What do you think this thread is about?.


This thread was constructed before Tim recently returned here to defend himself - not having posted here for years. So I do not accept that you expected him to just reappear simply because you opened a separate thread to make accusations about him...


Well that's what happened last time. I'm not going to lose any sleep over it.
He's already stated, and I've already summarised, his opinions.

Just a quibble but the thread actually deals with the (false) claims and accusations Oneill has made against the historical thesis in the books authored by Charles Freeman. If anyone is interested in discussing the issues of Freeman's thesis feel free to make claims or ask questions.


2008: AD 381: Heretics, Pagans and the Christian State - Charles Freeman

    Description:

    'We authorise followers of this law to assume the title of orthodox Christians; but as for the others since, in our judgement, they are foolish madmen, we decree that they shall be branded with the ignominious names of heretics.' - Emperor Theodosius. In AD 381, Theodosius, emperor of the eastern Roman empire, issued a decree in which all his subjects were required to subscribe to a belief in the Trinity of the Father, Son and Holy Spirit. This edict defined Christian orthodoxy and brought to an end a lively and wide-ranging debate about the nature of the Godhead; all other interpretations were now declared heretical.

    Moreover, for the first time in a thousand years of Greco-Roman civilization free thought was unambiguously suppressed.

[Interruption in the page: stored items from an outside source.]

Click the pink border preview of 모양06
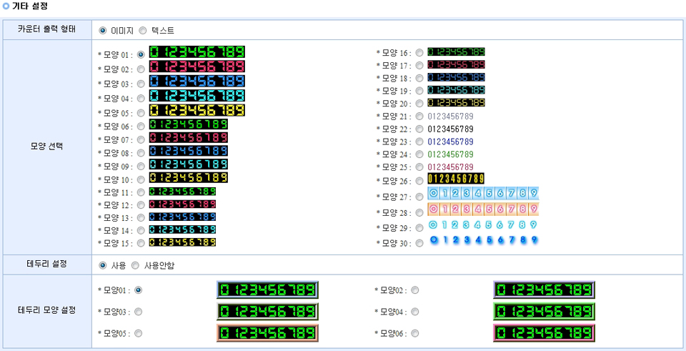The image size is (686, 351). pos(544,333)
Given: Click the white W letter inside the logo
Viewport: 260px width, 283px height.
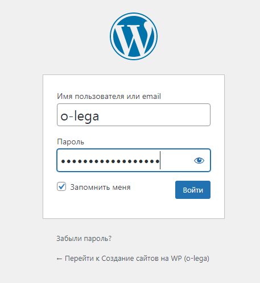Looking at the screenshot, I should 134,39.
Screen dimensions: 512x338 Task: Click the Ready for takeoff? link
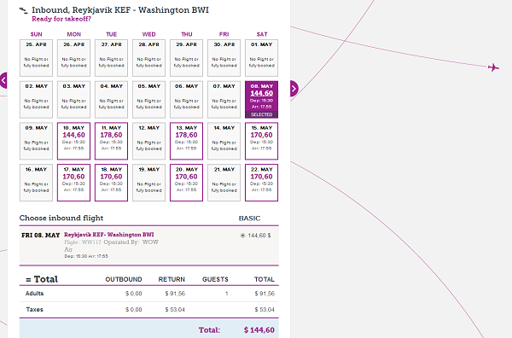[x=61, y=19]
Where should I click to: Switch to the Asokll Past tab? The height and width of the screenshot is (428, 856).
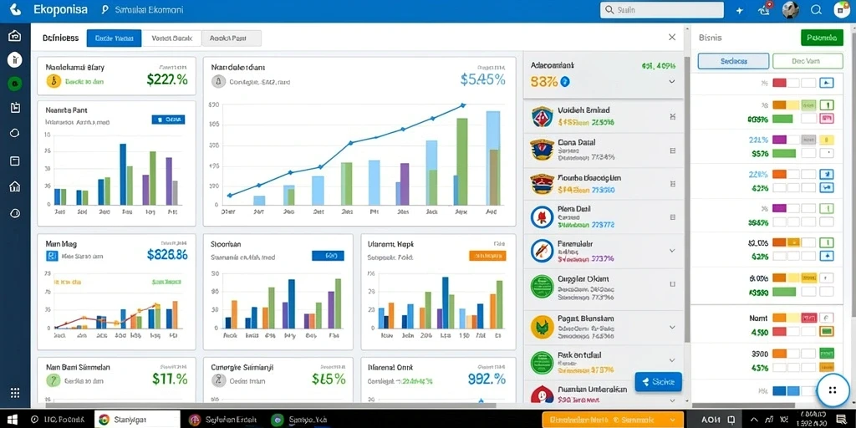click(232, 38)
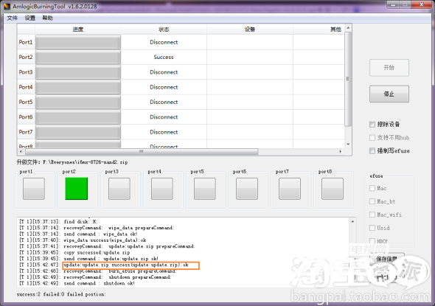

    Not since the attempt of the pharaoh Akhenaten to impose his god Aten on his Egyptian subjects in the fourteenth century BC had there been such a widesweeping programme of religious coercion.Yet surprisingly this political revolution, intended to bring inner cohesion to an empire under threat from the outside, has been airbrushed from the historical record. Instead, it has been claimed that the Christian Church had reached a consensus on the Trinity which was promulgated at the Council of Constantinople in AD 381. In this groundbreaking new book, acclaimed historian Charles Freeman shows that the council was in fact a shambolic affair, which only took place after Theodosius' decree had become law. In short, the Church was acquiescing in the overwhelming power of the emperor. Freeman argues that Theodosius' edict and the subsequent suppression of paganism not only brought an end to the diversity of religious and philosophical beliefs throughout the empire but created numerous theological problems for the Church, which have remained unsolved. The year AD 381, Freeman concludes, marked 'a turning point which time forgot'.